Religion
In reply to the discussion: What would the world look like with no religion or no belief in any gods? [View all]Moonwalk
(2,322 posts)Greed, stupidity, aggression, jealousy and a host of other unpleasant things--as well as the good stuff like empathy, selflessness, etc. Which is to say: as an Atheist, I'm not going to fool myself into believing that erasing religion would magically make us better beings, any more than I'm going to believe having religion magically makes us better beings. The evidence is really against either being true.
We would, however, be very different creatures if we examine exactly how to unilaterally get rid of any belief in gods or religion. Because, as any wise atheist will tell you, what causes people to believe in such is not so easy to get rid of without getting rid of other things useful for human survival and evolution. For example: Superstition. Our tendency to make the post-hoc-ergo-proper-hoc mistake. We pray for rain, it rains, ergo our prayer caused the rain (and by extension, something listened to the prayer and gave us the rain). Getting rid of this would seem to be a good thing, but what about this: we stick our hand in a fire, it burns, therefore fire burns and we shouldn't stick our hand in it. Can we get rid of the superstitious post-hoc reasoning without getting rid of the logical post-hoc reasoning? I'm not so sure--and we kinda need the logical one for survival.

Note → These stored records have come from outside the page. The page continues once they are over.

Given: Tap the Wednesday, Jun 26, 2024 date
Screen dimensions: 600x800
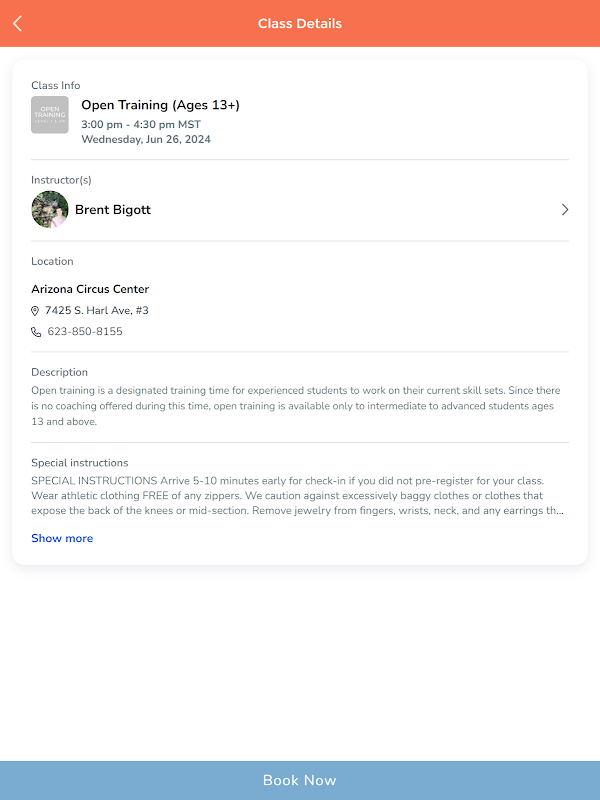Looking at the screenshot, I should 146,140.
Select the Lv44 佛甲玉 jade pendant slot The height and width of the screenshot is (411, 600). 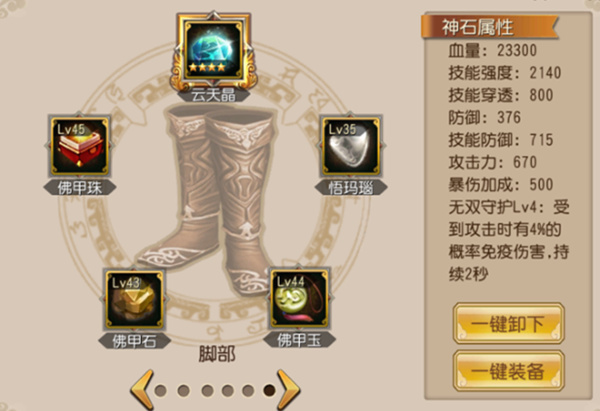pyautogui.click(x=299, y=300)
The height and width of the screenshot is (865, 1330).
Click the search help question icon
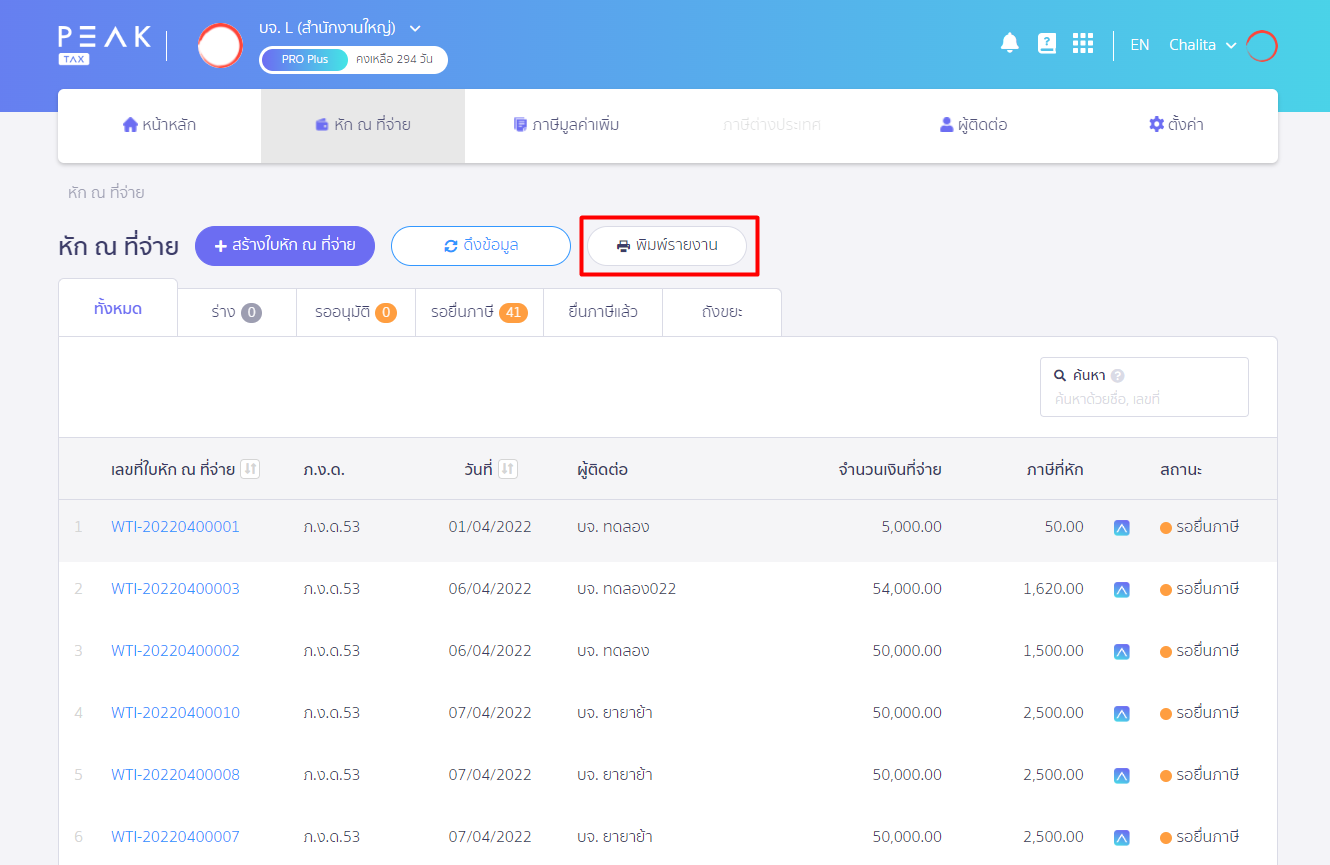pos(1118,376)
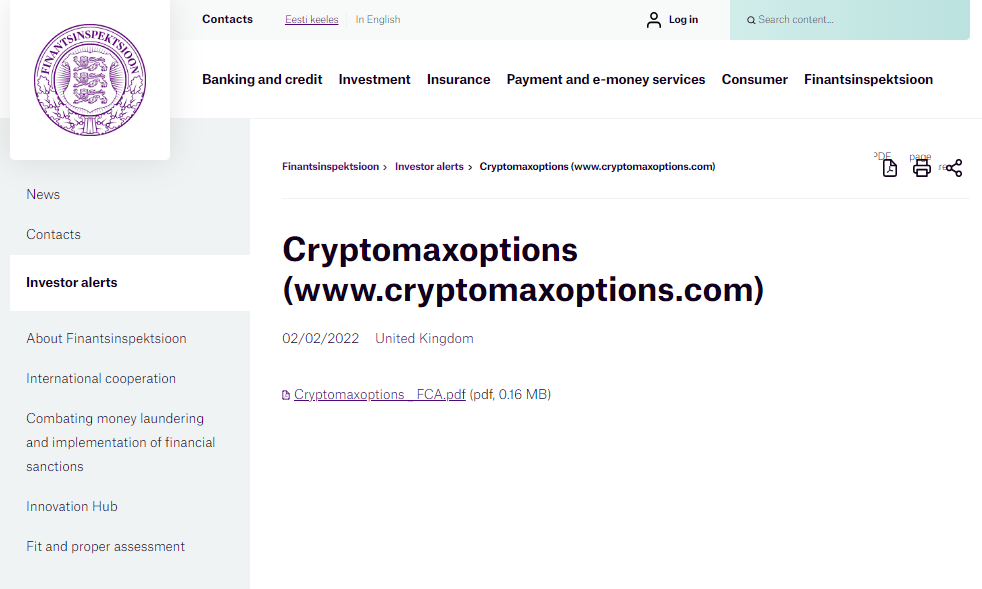Click the user profile icon
The width and height of the screenshot is (982, 589).
pyautogui.click(x=654, y=20)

All animals have this, by the way. Your dog won't stick his paw in the fire either. The big difference between animals and humans with post-hoc reasoning is that we take it to ridiculous lengths. So...get rid of the part of our brains that takes it to ridiculous lengths? That gets rid of our ability to come up with scientific theories--which we may prove right or wrong later, but we need to have that wild post-hoc imagining in order to come up with them at all. So, might not be a good thing to get rid of it.
And how about our need to anthropomorphize. This is part of why we create gods: that tree bark looks like a human face; so that tree must be something human like as well as tree-like, so it can understand us if we talk to it. It might communicate our wishes to the other trees...etc. Why is this a good thing? Well, if we couldn't recognize human elements in animals we wouldn't be kind to them (even if--yet again--this often leads to big mistakes like thinking the bear isn't going to eat us). Our desire to travel to other planets is based, in part, on our belief that another "us" is on them. On seeing a man in the moon.
And, I'm afraid that if we weren't able to create religions or gods we'd also have a real problem when it came to art and literature. No Superman. Because you see, when it gets right down to it, all gods are superhero stories. Stories of beings who have amazing adventures, do amazing things that we want to do, but can't, and who can protect and save us from the scary world. It may not be a good thing for us to imagine such when it comes to organized religion, but I'd really hate to do without Saturday morning cartoons. The part of our imagination leads to gods also leads to other nifty, entertaining and, frankly, enlightening stuff.
Putting it another way, while it's possible for individuals (atheists) to have all this and *not* believe in gods or religion, it's very difficult for humankind as a species to have all this and not create gods or religion. We'd have to be other than what we are to erase religion/gods from the collective human psyche. The only other scenario is getting everyone to keep all this, but to all think like atheists. Which puts us back at sentence #1: you don't get rid of the greed, jealousy, pettiness, aggression, or, alas, stupidity. So, I'm not sure our history would have been that much different. We'd just have been more honest. Instead of saying, "We're going to war to protect god's city from the infidel!" we'd say, "They've got gold, spices, and other good stuff, and we want that." And when we tortured and burned people we wouldn't say "We're saving their souls!" we'd say, "We enjoy watching people tortured and burned to death."
Getting rid of gods and religion doesn't get rid of human nature, just the excuses we use for doing what our human nature wants to do.